*Aim of the task*: Without changing a character, output all of the records.

-------

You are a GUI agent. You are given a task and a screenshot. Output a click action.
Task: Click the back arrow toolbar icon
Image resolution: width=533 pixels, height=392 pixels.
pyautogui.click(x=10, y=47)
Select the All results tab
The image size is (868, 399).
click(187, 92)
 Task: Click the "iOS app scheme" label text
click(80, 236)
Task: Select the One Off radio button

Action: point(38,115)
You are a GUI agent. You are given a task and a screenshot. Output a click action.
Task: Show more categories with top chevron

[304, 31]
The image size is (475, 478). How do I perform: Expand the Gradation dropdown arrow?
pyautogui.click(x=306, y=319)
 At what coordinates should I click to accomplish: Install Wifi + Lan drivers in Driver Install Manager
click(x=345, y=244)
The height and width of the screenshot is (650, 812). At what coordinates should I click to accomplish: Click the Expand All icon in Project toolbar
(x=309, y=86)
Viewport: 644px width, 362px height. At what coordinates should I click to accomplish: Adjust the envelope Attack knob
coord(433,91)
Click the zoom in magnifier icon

-------

*Written solution*:
You are a GUI agent. You are given a task and a screenshot. Output a click action.
Task: Click the back arrow toolbar icon
Image resolution: width=533 pixels, height=392 pixels.
pyautogui.click(x=10, y=47)
Select the All results tab
The image size is (868, 399).
click(187, 92)
 Task: Click the "iOS app scheme" label text
click(80, 236)
Task: Select the One Off radio button

Action: point(38,115)
You are a GUI agent. You are given a task and a screenshot. Output a click action.
Task: Show more categories with top chevron

[304, 31]
The image size is (475, 478). How do I perform: Expand the Gradation dropdown arrow?
pyautogui.click(x=306, y=319)
 At what coordinates should I click to accomplish: Install Wifi + Lan drivers in Driver Install Manager
click(x=345, y=244)
The height and width of the screenshot is (650, 812). At what coordinates should I click to accomplish: Click the Expand All icon in Project toolbar
(x=309, y=86)
Viewport: 644px width, 362px height. At what coordinates should I click to accomplish: Adjust the envelope Attack knob
coord(433,91)
Click the zoom in magnifier icon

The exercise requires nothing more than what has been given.